Extract to read:
------------------------
2. Self-medication: Using substances or alcohol to assuage one’s emotions.
3. Deliberate self-harm: Inducing harm onto oneself.
4. Acceptance: Taking a situation in stride.
5. Positive reappraisal: Looking at the bright side of a troubling situation.
6. Expressive suppression: Trying to contain one’s emotions.
7. Rumination: Going over and over in one’s mind the situation that provoked the emotion.
8. Behavioral avoidance: Staying away from the emotion-laden situation.
9. Cognitive avoidance: Staying away from thoughts about the emotion-laden situation.
For each strategy regarding one of your target emotions, indicate whether you’ve used it while experiencing the emotion, how often, and whether the strategy seemed to work for that situation.
A key feature of interest in these emotion-regulation strategies is whether they actually work. By definition, some strategies are less effective than others at reducing the emotion you’re trying to control. Rumination will only make anger, sadness, and anxiety increase. Self-medication and self-harm are clearly damaging to the your mental and physical well-being. Avoidance isn’t very effective when there’s a problem you need to deal with, rather than shove under the surface.
No emotion-regulation strategy is very effective, by definition, if it doesn’t reduce the strength of the emotion you’re experiencing and help you feel better. But despite the inherent disadvantages to some of these strategies, the individuals in the Lee et al. study reported using them anyhow. In part, this might be because people don’t realize that the strategies themselves are problematic (such as self-medication), or they just aren’t able to identify or practice more effective approaches. People responding to these questions may not have anyone they can share their problems with, or may not know how to engage in the process of reappraisal. It may seem easier just to avoid things — either behaviorally or cognitively — than to confront a potentially anxiety or anger-provoking situation.
------------------------
Data shown:

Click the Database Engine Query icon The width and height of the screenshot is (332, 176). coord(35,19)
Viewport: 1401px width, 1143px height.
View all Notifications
------------------------
Activities:
(1) Return the portion of the passage on emotion-regulation strategies starting at "3. Deliberate self-harm: Inducing" and ending at "for that situation.".
(2) In the passage on emotion-regulation strategies, which emotions does rumination make increase?

Solutions to the exercise:
(1)
3. Deliberate self-harm: Inducing harm onto oneself.
4. Acceptance: Taking a situation in stride.
5. Positive reappraisal: Looking at the bright side of a troubling situation.
6. Expressive suppression: Trying to contain one’s emotions.
7. Rumination: Going over and over in one’s mind the situation that provoked the emotion.
8. Behavioral avoidance: Staying away from the emotion-laden situation.
9. Cognitive avoidance: Staying away from thoughts about the emotion-laden situation.
For each strategy regarding one of your target emotions, indicate whether you’ve used it while experiencing the emotion, how often, and whether the strategy seemed to work for that situation.

(2) Rumination makes anger, sadness, and anxiety increase.